*** Opening Provided records ***

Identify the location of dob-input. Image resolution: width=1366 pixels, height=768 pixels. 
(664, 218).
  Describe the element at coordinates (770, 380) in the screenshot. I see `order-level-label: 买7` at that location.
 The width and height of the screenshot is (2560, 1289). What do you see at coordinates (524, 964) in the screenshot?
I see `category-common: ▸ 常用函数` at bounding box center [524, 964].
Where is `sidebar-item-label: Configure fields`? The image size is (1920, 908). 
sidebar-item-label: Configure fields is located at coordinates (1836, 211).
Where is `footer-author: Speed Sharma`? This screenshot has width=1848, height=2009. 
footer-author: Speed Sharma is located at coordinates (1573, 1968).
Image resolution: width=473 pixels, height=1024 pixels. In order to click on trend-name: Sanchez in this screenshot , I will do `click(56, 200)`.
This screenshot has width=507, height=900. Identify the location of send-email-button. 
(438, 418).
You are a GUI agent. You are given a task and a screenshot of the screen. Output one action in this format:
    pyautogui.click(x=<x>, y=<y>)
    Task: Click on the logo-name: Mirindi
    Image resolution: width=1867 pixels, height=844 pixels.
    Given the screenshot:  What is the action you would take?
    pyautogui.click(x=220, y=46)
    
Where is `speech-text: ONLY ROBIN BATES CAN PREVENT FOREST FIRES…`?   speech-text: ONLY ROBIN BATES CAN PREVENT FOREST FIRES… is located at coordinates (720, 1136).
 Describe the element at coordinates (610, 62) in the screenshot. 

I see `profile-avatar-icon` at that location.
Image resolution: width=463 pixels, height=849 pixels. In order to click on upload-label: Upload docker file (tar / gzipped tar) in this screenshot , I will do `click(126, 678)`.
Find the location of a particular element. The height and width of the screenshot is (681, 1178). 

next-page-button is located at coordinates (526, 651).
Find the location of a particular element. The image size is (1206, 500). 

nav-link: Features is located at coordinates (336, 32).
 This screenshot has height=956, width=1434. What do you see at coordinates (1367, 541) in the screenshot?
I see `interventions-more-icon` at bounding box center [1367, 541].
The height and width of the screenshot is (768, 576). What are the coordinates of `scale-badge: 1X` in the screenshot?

*** Closing Provided records ***

* [Assignment]: Put every row above into a Markdown table with the columns "Number" and "Line text," numbering each line in order and leaving out blank lines.

* [Exercise answer]:
| Number | Line text |
|---|---|
| 1 | Identify the location of dob-input. Image resolution: width=1366 pixels, height=768 pixels.  |
| 2 | (664, 218). |
| 3 |   Describe the element at coordinates (770, 380) in the screenshot. I see `order-level-label: 买7` at that location. |
| 4 |  The width and height of the screenshot is (2560, 1289). What do you see at coordinates (524, 964) in the screenshot? |
| 5 | I see `category-common: ▸ 常用函数` at bounding box center [524, 964]. |
| 6 | Where is `sidebar-item-label: Configure fields`? The image size is (1920, 908).  |
| 7 | sidebar-item-label: Configure fields is located at coordinates (1836, 211). |
| 8 | Where is `footer-author: Speed Sharma`? This screenshot has width=1848, height=2009.  |
| 9 | footer-author: Speed Sharma is located at coordinates (1573, 1968). |
| 10 | Image resolution: width=473 pixels, height=1024 pixels. In order to click on trend-name: Sanchez in this screenshot , I will do `click(56, 200)`. |
| 11 | This screenshot has width=507, height=900. Identify the location of send-email-button.  |
| 12 | (438, 418). |
| 13 | You are a GUI agent. You are given a task and a screenshot of the screen. Output one action in this format: |
| 14 |     pyautogui.click(x=<x>, y=<y>) |
| 15 |     Task: Click on the logo-name: Mirindi |
| 16 |     Image resolution: width=1867 pixels, height=844 pixels. |
| 17 |     Given the screenshot:  What is the action you would take? |
| 18 |     pyautogui.click(x=220, y=46) |
| 19 | Where is `speech-text: ONLY ROBIN BATES CAN PREVENT FOREST FIRES…`?   speech-text: ONLY ROBIN BATES CAN PREVENT FOREST FIRES… is located at coordinates (720, 1136). |
| 20 |  Describe the element at coordinates (610, 62) in the screenshot.  |
| 21 | I see `profile-avatar-icon` at that location. |
| 22 | Image resolution: width=463 pixels, height=849 pixels. In order to click on upload-label: Upload docker file (tar / gzipped tar) in this screenshot , I will do `click(126, 678)`. |
| 23 | Find the location of a particular element. The height and width of the screenshot is (681, 1178).  |
| 24 | next-page-button is located at coordinates (526, 651). |
| 25 | Find the location of a particular element. The image size is (1206, 500).  |
| 26 | nav-link: Features is located at coordinates (336, 32). |
| 27 |  This screenshot has height=956, width=1434. What do you see at coordinates (1367, 541) in the screenshot? |
| 28 | I see `interventions-more-icon` at bounding box center [1367, 541]. |
| 29 | The height and width of the screenshot is (768, 576). What are the coordinates of `scale-badge: 1X` in the screenshot? |